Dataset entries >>
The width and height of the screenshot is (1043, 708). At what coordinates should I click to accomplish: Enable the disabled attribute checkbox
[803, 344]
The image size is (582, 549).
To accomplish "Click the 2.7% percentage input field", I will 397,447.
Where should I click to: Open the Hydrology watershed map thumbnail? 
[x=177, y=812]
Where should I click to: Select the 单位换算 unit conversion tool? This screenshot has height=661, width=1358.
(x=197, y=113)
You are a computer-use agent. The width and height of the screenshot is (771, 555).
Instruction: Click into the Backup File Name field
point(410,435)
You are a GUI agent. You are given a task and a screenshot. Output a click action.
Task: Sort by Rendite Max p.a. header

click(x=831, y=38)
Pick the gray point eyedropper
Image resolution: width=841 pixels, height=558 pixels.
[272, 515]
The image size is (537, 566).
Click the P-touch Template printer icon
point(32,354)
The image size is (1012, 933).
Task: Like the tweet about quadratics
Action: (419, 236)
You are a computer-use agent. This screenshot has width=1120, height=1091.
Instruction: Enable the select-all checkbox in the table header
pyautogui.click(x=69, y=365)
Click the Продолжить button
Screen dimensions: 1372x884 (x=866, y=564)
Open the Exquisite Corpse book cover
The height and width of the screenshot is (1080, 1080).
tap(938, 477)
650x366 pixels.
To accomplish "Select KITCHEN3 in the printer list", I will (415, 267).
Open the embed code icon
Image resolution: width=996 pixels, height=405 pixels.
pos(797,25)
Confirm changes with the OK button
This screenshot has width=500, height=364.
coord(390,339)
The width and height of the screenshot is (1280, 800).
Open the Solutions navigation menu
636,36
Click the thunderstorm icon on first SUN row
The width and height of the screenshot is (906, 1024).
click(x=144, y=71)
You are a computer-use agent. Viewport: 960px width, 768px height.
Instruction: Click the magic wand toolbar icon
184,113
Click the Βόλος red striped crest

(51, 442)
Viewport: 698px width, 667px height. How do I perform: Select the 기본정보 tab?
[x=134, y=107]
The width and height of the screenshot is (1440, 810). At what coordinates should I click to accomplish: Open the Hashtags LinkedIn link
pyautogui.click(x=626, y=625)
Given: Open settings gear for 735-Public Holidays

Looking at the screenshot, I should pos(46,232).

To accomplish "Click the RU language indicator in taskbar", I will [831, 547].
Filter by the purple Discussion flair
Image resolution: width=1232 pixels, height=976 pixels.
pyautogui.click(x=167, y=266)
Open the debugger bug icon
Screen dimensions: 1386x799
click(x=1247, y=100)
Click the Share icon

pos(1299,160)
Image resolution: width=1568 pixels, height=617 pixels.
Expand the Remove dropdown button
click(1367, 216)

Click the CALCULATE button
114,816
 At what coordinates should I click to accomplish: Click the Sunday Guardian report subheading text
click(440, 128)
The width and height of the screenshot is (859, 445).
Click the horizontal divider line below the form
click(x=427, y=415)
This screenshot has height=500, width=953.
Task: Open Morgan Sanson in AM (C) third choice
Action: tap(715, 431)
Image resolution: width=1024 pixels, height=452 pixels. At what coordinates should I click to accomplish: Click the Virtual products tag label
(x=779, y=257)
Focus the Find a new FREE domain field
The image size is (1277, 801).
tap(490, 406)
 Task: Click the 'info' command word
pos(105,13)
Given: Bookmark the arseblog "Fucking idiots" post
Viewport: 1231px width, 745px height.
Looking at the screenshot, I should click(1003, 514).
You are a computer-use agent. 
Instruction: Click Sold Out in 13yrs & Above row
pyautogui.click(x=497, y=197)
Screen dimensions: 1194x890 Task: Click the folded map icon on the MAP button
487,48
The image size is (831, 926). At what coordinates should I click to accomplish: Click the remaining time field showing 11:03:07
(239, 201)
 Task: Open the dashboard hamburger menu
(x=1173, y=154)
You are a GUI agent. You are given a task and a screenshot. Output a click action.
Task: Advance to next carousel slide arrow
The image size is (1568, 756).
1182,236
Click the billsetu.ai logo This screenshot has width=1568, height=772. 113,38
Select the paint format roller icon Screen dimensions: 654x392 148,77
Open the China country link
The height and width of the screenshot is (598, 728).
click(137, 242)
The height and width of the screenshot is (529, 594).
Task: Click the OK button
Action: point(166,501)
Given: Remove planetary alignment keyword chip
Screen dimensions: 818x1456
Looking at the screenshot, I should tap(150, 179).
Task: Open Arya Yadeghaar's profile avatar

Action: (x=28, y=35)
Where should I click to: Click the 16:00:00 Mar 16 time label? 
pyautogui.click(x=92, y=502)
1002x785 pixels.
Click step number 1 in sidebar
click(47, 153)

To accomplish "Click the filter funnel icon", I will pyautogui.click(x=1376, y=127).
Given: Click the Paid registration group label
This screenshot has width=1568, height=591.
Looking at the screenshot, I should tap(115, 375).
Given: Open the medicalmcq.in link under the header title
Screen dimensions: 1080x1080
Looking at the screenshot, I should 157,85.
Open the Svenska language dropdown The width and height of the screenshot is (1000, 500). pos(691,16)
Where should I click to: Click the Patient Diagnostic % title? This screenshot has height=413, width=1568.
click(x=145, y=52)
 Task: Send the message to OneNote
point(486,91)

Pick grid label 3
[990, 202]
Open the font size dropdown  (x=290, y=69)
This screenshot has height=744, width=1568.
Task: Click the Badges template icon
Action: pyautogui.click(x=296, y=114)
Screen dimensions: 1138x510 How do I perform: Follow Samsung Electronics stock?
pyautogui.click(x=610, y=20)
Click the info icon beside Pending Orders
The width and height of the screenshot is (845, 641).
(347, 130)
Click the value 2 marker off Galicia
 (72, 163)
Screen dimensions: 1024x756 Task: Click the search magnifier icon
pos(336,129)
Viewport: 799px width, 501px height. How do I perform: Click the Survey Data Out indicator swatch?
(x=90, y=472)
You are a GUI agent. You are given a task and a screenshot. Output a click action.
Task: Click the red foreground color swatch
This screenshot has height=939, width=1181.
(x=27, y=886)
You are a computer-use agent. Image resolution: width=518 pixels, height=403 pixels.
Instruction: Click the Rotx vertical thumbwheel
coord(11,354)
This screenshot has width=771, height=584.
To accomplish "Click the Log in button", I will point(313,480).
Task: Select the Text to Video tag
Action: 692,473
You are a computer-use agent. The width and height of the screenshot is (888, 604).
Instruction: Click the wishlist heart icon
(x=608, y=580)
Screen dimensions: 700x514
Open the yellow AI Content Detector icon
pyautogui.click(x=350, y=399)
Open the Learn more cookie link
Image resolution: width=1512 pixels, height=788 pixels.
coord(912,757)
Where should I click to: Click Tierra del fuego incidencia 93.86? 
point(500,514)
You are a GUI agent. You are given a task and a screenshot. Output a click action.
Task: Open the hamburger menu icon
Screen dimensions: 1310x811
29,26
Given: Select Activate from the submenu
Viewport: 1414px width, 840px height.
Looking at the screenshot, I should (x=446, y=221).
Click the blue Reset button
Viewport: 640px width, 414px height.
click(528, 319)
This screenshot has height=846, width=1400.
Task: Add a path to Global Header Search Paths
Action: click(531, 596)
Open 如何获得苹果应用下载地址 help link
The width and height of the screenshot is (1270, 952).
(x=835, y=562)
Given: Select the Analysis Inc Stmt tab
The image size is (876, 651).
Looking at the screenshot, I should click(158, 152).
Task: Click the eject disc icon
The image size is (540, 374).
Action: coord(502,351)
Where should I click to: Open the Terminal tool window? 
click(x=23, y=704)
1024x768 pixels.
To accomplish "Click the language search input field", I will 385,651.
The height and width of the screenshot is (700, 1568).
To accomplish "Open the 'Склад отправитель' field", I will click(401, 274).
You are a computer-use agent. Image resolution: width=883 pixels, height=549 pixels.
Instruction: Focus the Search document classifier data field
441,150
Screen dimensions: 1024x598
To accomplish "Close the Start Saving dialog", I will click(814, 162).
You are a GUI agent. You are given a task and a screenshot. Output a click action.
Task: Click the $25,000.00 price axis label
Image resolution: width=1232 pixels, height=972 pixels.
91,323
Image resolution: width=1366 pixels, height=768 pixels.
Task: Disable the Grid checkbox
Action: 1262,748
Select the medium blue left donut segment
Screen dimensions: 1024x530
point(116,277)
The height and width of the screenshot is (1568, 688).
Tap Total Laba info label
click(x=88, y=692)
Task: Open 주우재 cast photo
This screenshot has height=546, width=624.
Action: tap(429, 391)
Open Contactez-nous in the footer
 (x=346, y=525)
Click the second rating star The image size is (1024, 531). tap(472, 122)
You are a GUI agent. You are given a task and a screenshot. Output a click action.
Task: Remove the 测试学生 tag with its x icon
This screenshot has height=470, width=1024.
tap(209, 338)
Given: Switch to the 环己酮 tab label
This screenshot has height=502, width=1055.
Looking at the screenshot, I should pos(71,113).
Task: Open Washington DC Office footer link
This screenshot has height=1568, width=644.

TASK TO CARRY OUT >> Your answer must be the data above, copied exactly from its first line through the line containing "The image size is (537, 566).", and nothing more.

YOUR RESPONSE >>
The width and height of the screenshot is (1043, 708). At what coordinates should I click to accomplish: Enable the disabled attribute checkbox
[803, 344]
The image size is (582, 549).
To accomplish "Click the 2.7% percentage input field", I will 397,447.
Where should I click to: Open the Hydrology watershed map thumbnail? 
[x=177, y=812]
Where should I click to: Select the 单位换算 unit conversion tool? This screenshot has height=661, width=1358.
(x=197, y=113)
You are a computer-use agent. The width and height of the screenshot is (771, 555).
Instruction: Click into the Backup File Name field
point(410,435)
You are a GUI agent. You are given a task and a screenshot. Output a click action.
Task: Sort by Rendite Max p.a. header

click(x=831, y=38)
Pick the gray point eyedropper
Image resolution: width=841 pixels, height=558 pixels.
[272, 515]
The image size is (537, 566).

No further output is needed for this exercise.